- Reuters
- President Barack Obama
If Congress fails to raise the debt limit by Oct. 17, could President Barack Obama step in and raise the ceiling by executive action?
Greg Valliere, chief political strategist for Potomac Research Group, says Obama would do so, if faced with the prospect of a certain default on paying the nation’s creditors.
“I am not flat out saying that [executive fiat] is the end game, but it has to be on the table if a default looks imminent,” Valliere said in an interview with MarketWatch.
During the last debt ceiling showdown in the summer of 2011, there were scholars and senators who suggested Obama did have such a silver bullet — the 14th Amendment to the Constitution.
None other than former President Bill Clinton agreed.

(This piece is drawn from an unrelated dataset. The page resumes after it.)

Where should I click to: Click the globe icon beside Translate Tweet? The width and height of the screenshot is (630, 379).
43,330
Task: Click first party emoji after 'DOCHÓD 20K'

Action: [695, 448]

In an interview with The New York Times in 2011, Clinton said Obama should invoke the 14th Amendment “without hesitation” to raise the debt ceiling and “force the courts to stop me.”
The provision in question, Section 4 of the amendment, says that the validity of the public debt “shall not be questioned.”

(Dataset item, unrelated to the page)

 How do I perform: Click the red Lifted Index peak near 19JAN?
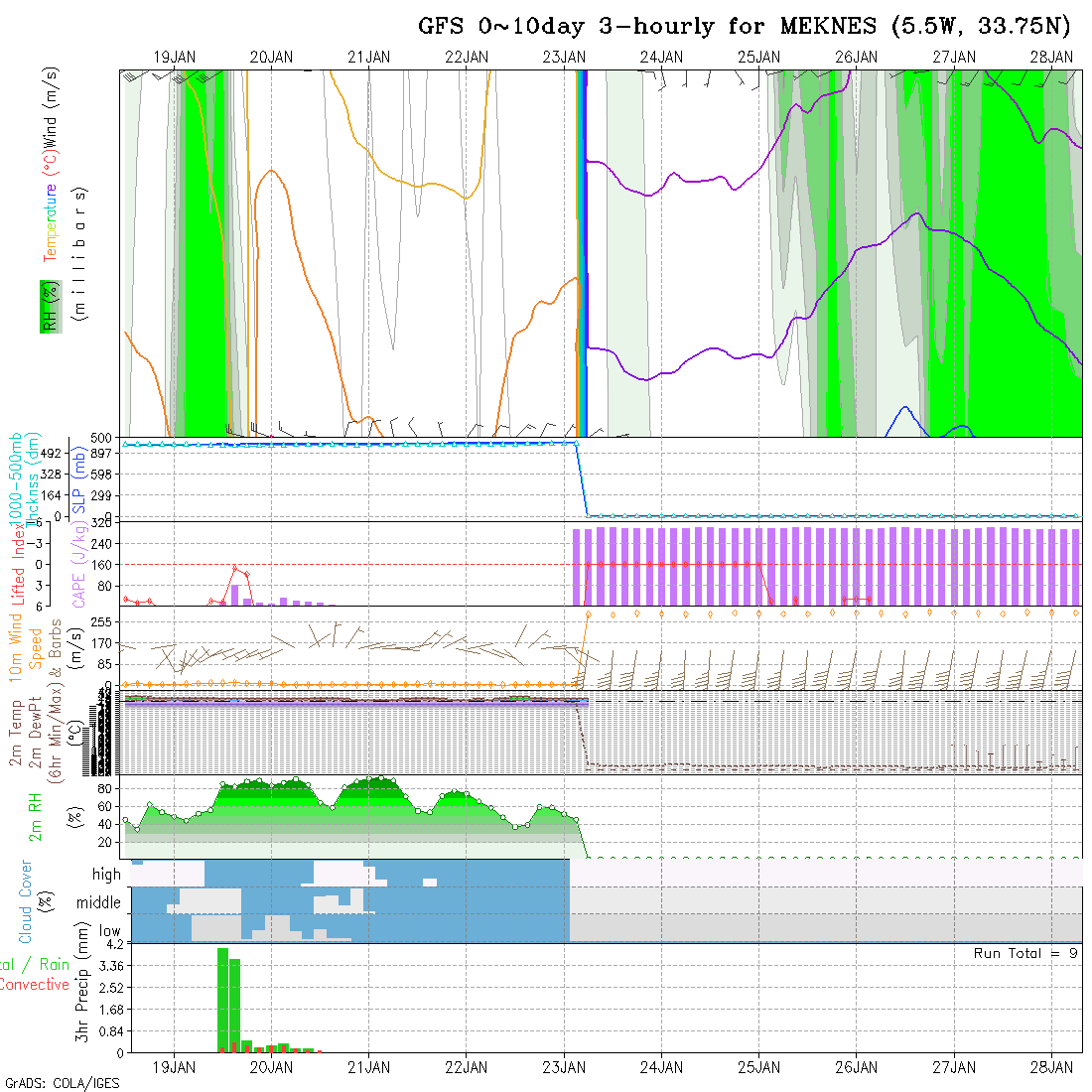tap(234, 568)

Laurence Tribe, a noted professor of constitutional law at Harvard, tried at the time to throw cold water on such arguments.

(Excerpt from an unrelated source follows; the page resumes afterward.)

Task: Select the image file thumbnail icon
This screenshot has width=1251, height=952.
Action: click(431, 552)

In an op-ed in the Times, Tribe said that only Congress has the power to borrow money on the credit of the United States. Arguments that the president may do whatever is necessary to avoid default “has no logical stopping point,” Tribe noted.
In addition, a legal cloud would hang over any newly issued bonds, Tribe said, because of the risk that the government might refuse to honor those debts as legitimate.
Back in 2011, Obama and administration officials shied away from the suggestion he could act unilaterally.
But Valliere noted that times have changed, with Obama now in his second term in office.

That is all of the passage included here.